Social Science & Medicine
Volume 180, Pages 1-196 (May 2017)
http://www.sciencedirect.com/science/journal/02779536/180

Regular articles
Reduced burden of childhood diarrheal diseases through increased access to water and sanitation in India: A modeling analysis
Original Research Article
Pages 181-192
Arindam Nandi, Itamar Megiddo, Ashvin Ashok, Amit Verma, Ramanan Laxminarayan
Abstract
Each year, more than 300,000 children in India under the age of five years die from diarrheal diseases. Clean piped water and improved sanitation are known to be effective in reducing the mortality and morbidity burden of diarrhea but are not yet available to close to half of the Indian population.

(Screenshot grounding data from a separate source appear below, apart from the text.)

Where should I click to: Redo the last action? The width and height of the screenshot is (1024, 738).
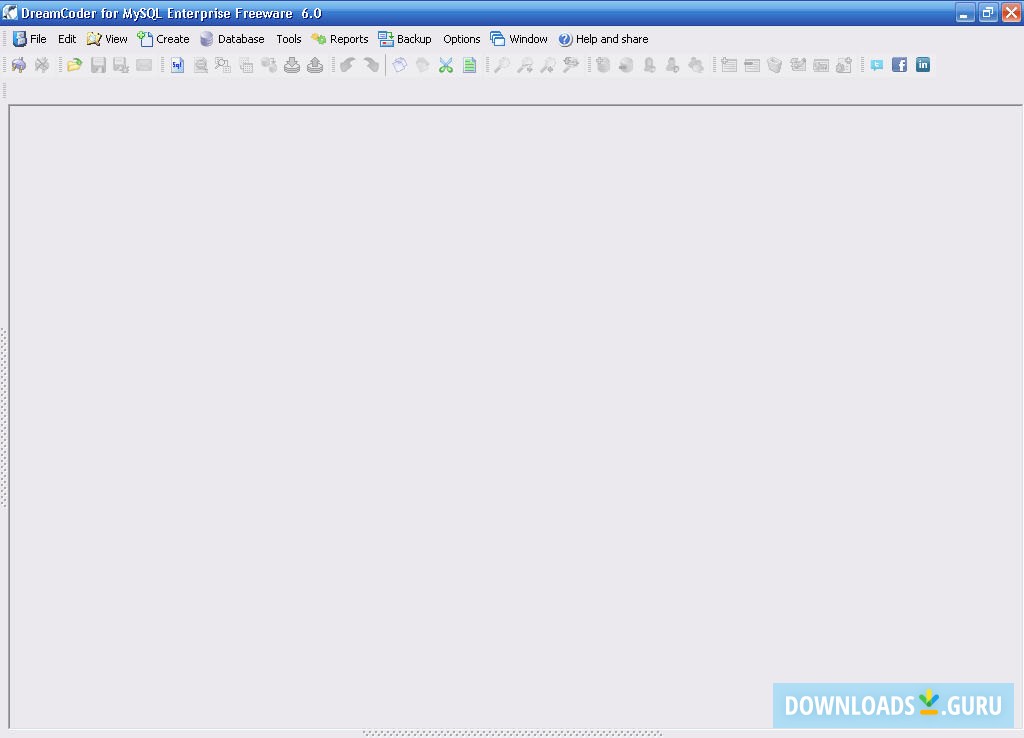[x=370, y=64]
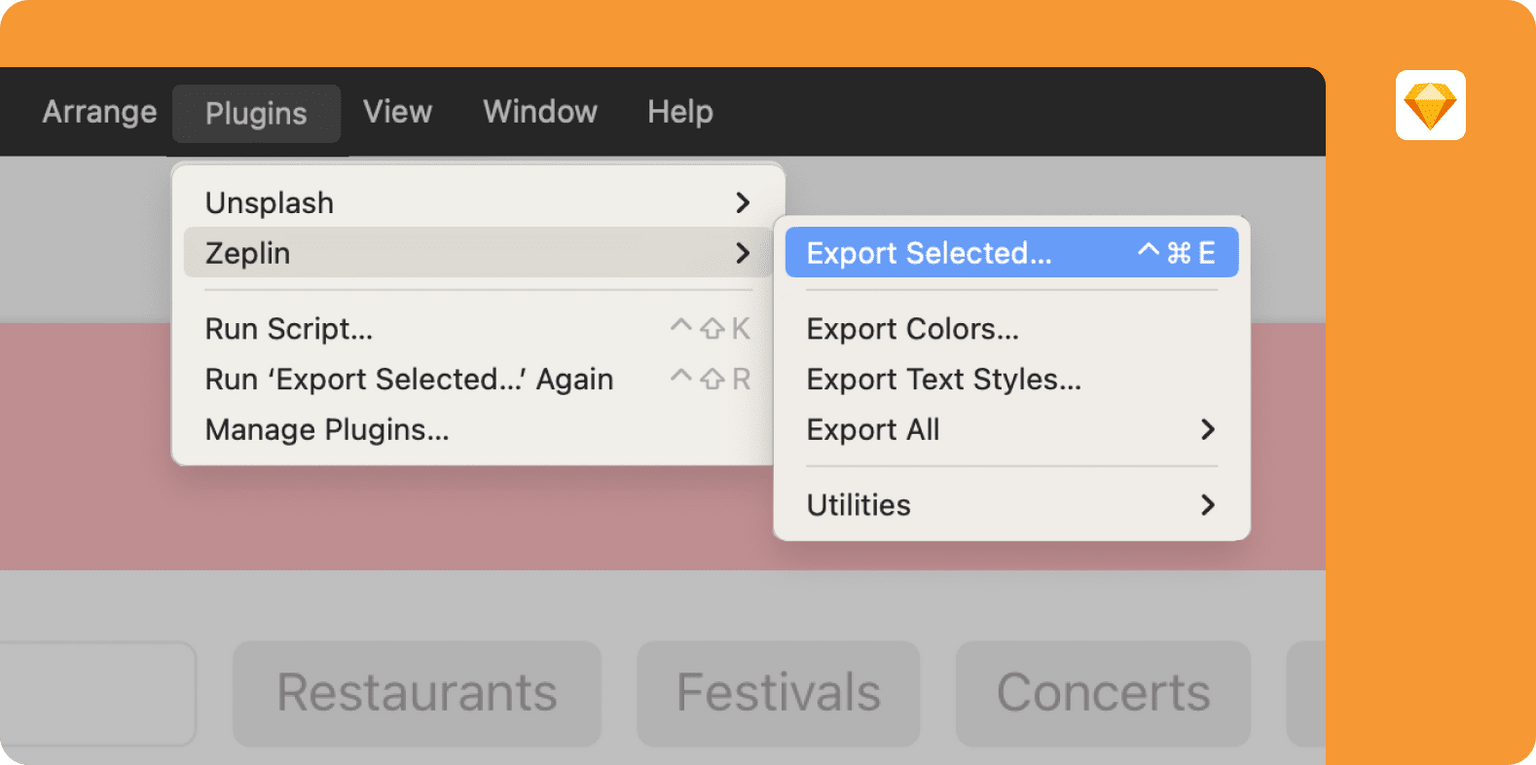The image size is (1536, 765).
Task: Open the Window menu
Action: (540, 112)
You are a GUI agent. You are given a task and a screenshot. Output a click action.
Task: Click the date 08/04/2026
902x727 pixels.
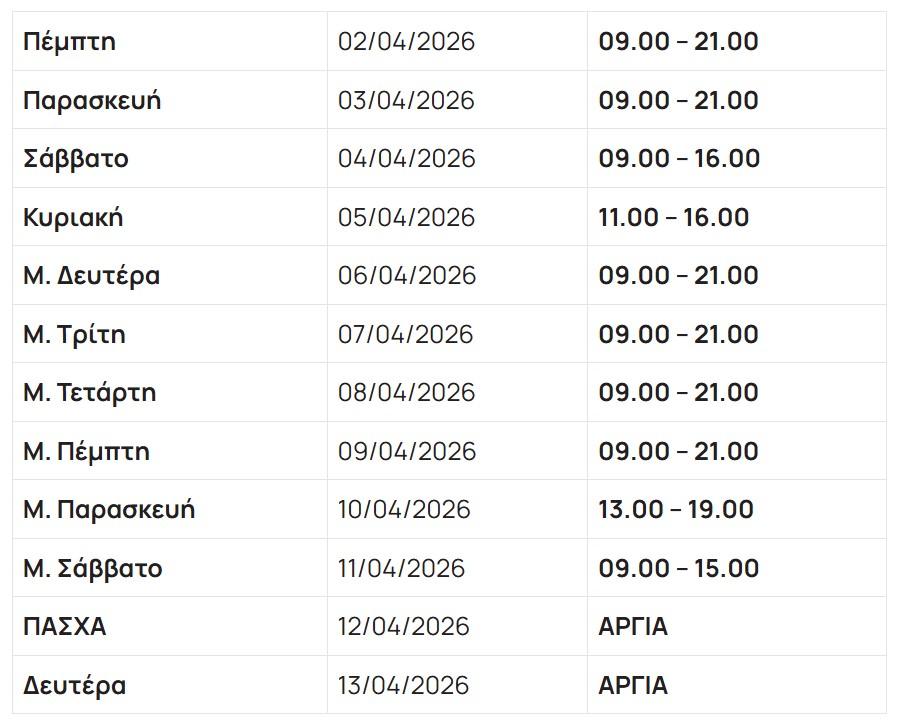point(406,393)

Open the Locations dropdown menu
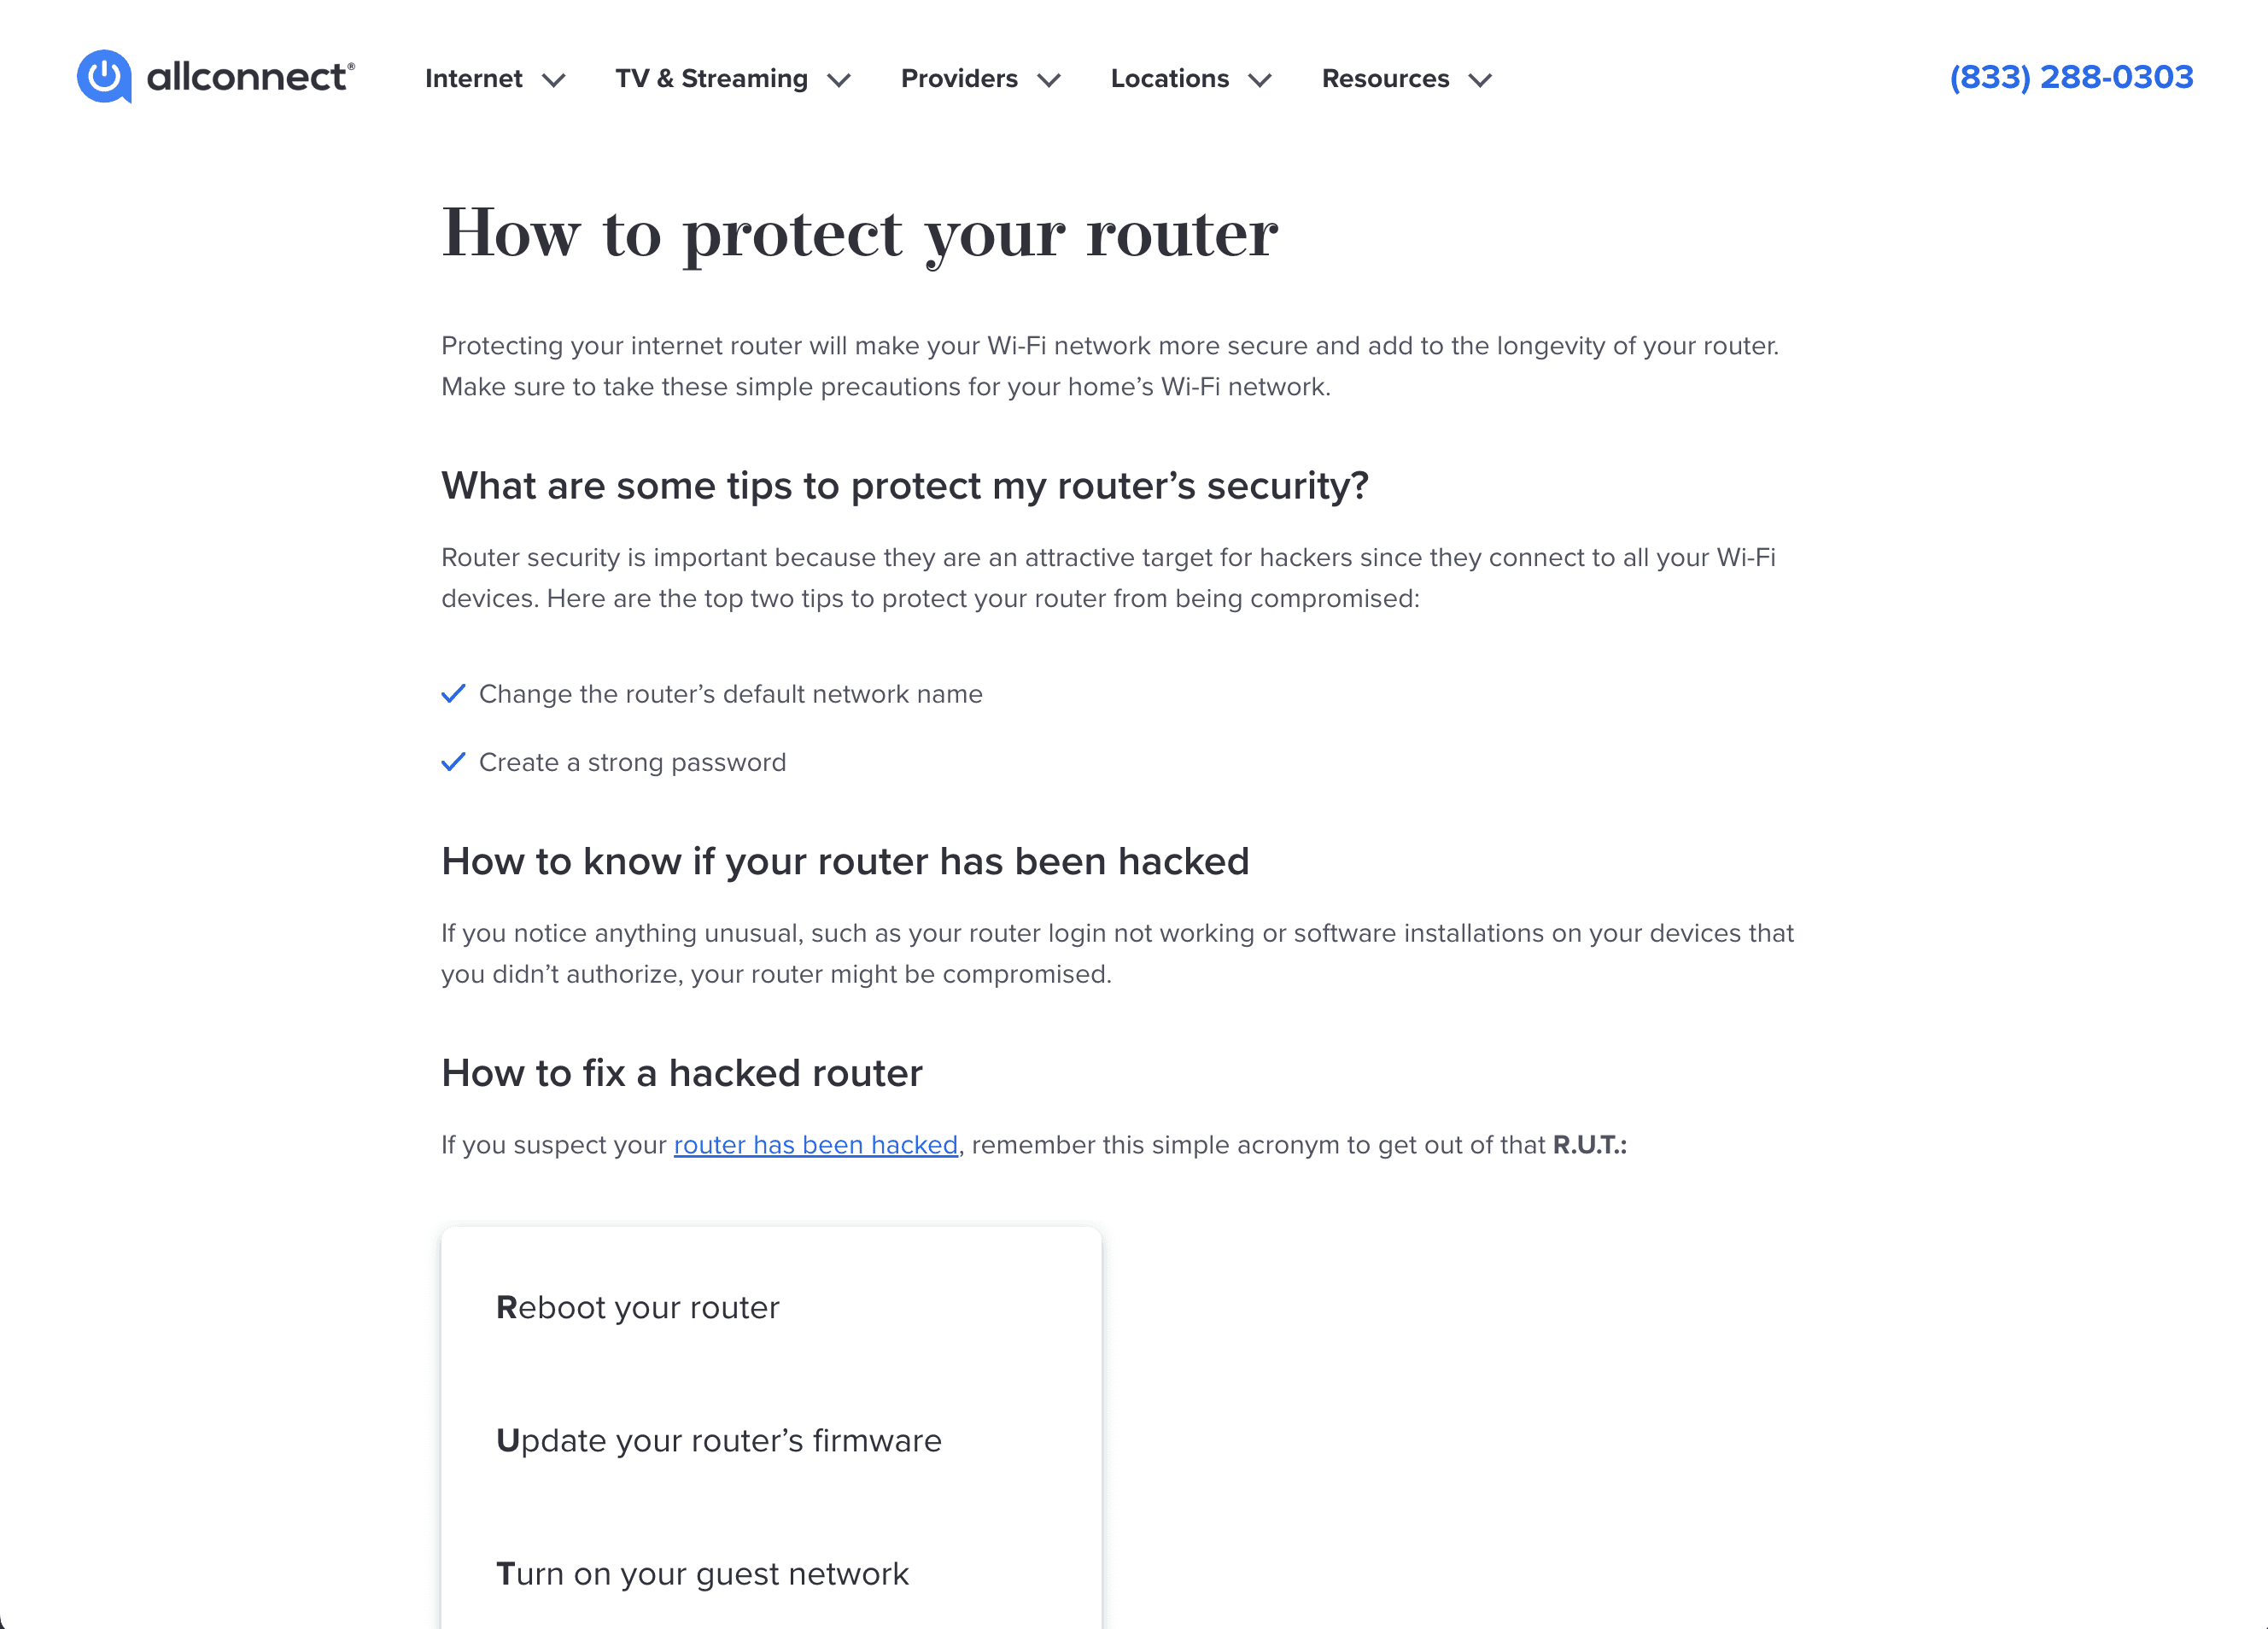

In this paper, we estimate the health benefits (reduced cases of diarrheal incidence and deaths averted) and economic benefits (measured by out-of-pocket treatment expenditure averted and value of insurance gained) of scaling up the coverage of piped water and improved sanitation among Indian households to a near-universal 95% level. We use IndiaSim, a previously validated, agent-based microsimulation platform to model disease progression and individual demographic and healthcare-seeking behavior in India, and use an iterative, stochastic procedure to simulate health and economic outcomes over time. We find that scaling up access to piped water and improved sanitation could avert 43,352 (95% uncertainty range [UR] 42,201–44,504) diarrheal episodes and 68 (95% UR 62–74) diarrheal deaths per 100,000 under-5 children per year, compared with the baseline. We estimate a saving of (in 2013 US$) $357,788 (95% $345,509–$370,067) in out-of-pocket diarrhea treatment expenditure, and $1646 (95% UR $1603–$1689) in incremental value of insurance per 100,000 under-5 children per year over baseline. The health and financial benefits are highly progressive, i.e. they reach poorer households more. Thus, scaling up access to piped water and improved sanitation can lead to large and equitable reductions in the burden of childhood diarrheal diseases in India.